Many new palliative care teams see every requested consult in order to build their referral base. With growth, teams may need to prioritize and redirect some requested consults. For example, our team recommends a hospice consult if a patient clearly does not want to pursue further disease treatment and is in the last six months of life. Unit social workers may be able to offer sufficient support for certain other patients. We also partner with the pain team to see our pain consults on especially busy days.
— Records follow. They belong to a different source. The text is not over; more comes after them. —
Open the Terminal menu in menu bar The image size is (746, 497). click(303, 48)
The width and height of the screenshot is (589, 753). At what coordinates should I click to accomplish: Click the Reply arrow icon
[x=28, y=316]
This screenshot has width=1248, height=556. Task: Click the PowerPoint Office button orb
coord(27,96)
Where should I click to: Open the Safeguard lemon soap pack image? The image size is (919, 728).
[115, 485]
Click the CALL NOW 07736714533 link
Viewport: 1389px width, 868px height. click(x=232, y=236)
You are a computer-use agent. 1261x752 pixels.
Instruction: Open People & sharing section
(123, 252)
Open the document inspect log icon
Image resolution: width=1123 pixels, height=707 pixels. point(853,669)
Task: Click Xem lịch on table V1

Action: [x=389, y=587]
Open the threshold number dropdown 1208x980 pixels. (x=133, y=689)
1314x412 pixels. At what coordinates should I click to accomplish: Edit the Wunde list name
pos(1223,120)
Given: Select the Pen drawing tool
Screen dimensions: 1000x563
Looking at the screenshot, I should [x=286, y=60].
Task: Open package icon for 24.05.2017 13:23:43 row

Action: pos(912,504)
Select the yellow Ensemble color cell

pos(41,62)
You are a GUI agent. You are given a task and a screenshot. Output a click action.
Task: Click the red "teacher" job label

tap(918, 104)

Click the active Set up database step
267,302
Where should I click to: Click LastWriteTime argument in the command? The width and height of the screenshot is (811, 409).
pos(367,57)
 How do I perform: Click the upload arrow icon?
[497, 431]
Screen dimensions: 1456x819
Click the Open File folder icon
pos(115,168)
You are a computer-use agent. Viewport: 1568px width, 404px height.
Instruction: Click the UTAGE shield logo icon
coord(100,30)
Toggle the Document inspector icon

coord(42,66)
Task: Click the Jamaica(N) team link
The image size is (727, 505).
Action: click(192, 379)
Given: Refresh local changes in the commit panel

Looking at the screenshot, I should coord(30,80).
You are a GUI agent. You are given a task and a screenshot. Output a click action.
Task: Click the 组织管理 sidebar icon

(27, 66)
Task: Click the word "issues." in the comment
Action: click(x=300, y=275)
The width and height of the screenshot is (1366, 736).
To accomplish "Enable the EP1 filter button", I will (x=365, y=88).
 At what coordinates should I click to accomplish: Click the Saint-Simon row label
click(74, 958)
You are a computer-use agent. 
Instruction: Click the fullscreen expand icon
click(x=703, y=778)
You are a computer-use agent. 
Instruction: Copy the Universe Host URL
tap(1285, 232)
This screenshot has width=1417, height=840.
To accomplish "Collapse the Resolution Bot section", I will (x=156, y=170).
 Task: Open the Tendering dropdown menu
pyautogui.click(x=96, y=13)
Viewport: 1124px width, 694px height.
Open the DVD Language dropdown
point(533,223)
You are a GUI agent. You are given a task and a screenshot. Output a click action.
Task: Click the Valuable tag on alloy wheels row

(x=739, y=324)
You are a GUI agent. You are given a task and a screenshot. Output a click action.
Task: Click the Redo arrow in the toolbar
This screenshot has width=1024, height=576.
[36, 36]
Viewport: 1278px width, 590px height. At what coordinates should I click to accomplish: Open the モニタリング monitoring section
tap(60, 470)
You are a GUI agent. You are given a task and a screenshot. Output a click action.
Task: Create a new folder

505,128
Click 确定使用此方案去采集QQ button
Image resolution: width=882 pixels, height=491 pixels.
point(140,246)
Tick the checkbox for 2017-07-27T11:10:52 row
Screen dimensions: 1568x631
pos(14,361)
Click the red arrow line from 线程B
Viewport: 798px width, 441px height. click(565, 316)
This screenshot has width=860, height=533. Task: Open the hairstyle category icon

PRO: Prioritizes consults most likely to benefit from palliative care
CON: Requires time and internal partnerships to offer alternative resources

2) Sign off if symptoms are managed and goals of care are clear

In our early days, we followed every patient until discharge or death. While this practice honored our relationships with patients and families as an extra layer of support, it resulted in unmanageable numbers of patients each day. Our team developed consensus-based criteria for which consults to follow longitudinally and when to sign-off. “Is this a patient who needs a one-time visit as an introduction to palliative care? Is this a patient with a difficult-to-treat symptom that we should monitor for a few days for treatment efficacy? Or will we follow the patient for a few weeks or even months to provide ongoing support and help with decision making? “

PRO: Creates capacity for new consults; allows primary teams to manage some needs
CON: Decreases long-term patient-provider relationships; increases consult turnover, leading to increase in overall acuity; must be prepared for re-consults

3) Deploy team members strategically

Whereas palliative care aspires to provide a comprehensive interprofessional team for each patient, excessive demand may require a more efficient approach. Our team now assesses each patient’s needs and determines the exact team members needed. For example, a pain management consult may be handled by a pharmacist. A support consult may be handled by a social worker. Not all consults require a physician or advance practice provider.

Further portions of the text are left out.